* What you need to do:
Pull out of the data below the stretch of lines bounded by the one containing "This screenshot has height=442, width=748." and the one containing "the info panel", both bounds included, unchanged.

** Opening Supplied material block **

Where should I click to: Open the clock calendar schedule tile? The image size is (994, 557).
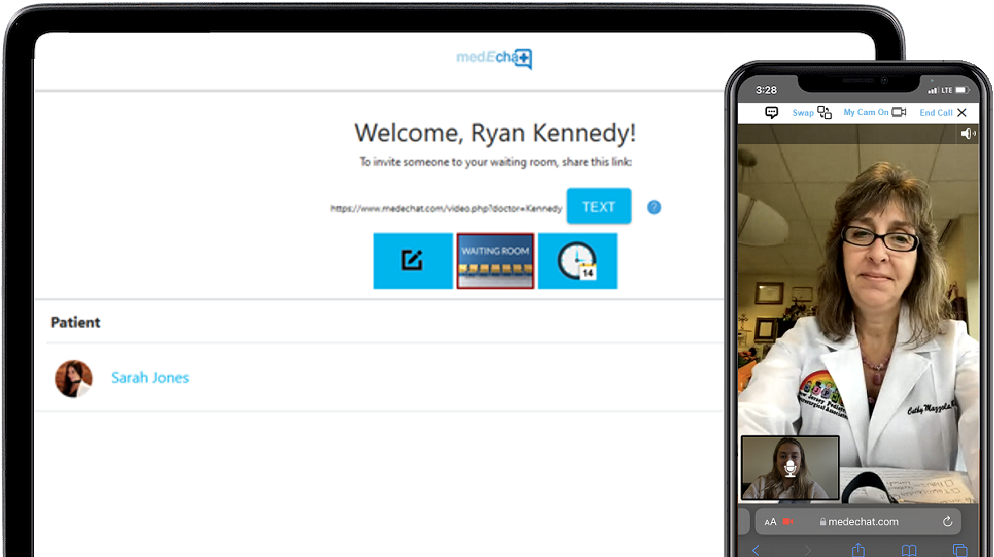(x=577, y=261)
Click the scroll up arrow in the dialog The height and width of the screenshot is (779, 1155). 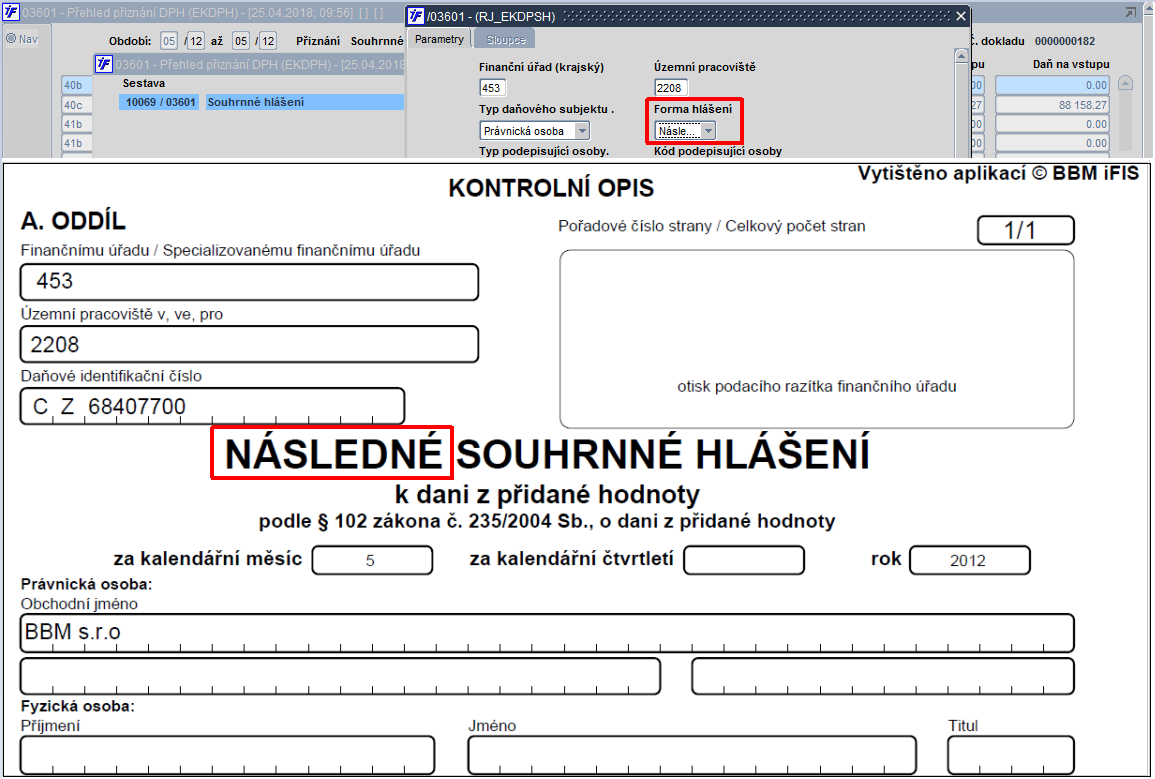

** Closing Supplied material block **
** Opening Supplied material block **

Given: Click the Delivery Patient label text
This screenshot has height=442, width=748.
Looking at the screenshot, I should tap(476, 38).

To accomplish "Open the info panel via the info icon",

** Closing Supplied material block **

* Response:
This screenshot has height=442, width=748.
Looking at the screenshot, I should tap(476, 38).

To accomplish "Open the info panel via the info icon",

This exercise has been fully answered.